▶ **DATA LISTING**
________
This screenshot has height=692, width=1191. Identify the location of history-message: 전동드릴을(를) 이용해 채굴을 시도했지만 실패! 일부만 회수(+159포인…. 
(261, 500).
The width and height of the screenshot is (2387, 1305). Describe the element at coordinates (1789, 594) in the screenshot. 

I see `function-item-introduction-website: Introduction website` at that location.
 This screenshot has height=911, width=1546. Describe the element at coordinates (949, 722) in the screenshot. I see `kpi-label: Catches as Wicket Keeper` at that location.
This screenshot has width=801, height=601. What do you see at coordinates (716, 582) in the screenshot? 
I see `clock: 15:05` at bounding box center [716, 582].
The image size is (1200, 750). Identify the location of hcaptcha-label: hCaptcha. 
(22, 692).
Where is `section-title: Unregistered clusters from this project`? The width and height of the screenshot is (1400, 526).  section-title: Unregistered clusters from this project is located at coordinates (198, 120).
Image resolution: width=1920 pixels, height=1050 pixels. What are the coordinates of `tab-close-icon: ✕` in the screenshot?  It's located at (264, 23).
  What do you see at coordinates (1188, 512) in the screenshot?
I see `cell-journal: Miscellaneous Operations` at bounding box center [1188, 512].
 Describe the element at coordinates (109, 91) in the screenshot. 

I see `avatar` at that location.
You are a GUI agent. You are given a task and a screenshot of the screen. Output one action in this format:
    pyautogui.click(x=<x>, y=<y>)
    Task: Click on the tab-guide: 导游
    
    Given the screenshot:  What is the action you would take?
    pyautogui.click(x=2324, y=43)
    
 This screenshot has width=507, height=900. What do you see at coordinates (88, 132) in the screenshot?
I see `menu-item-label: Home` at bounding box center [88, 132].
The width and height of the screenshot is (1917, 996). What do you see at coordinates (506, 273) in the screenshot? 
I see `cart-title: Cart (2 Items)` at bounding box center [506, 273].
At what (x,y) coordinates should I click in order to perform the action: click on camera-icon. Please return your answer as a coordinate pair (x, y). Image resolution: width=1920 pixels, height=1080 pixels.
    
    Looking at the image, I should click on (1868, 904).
________
▶ **EXERCISE DESCRIPTION**
Count how many lines in the records above contain the word "action", and reply with only that number.

▶ **PROBLEM SOLUTION**
3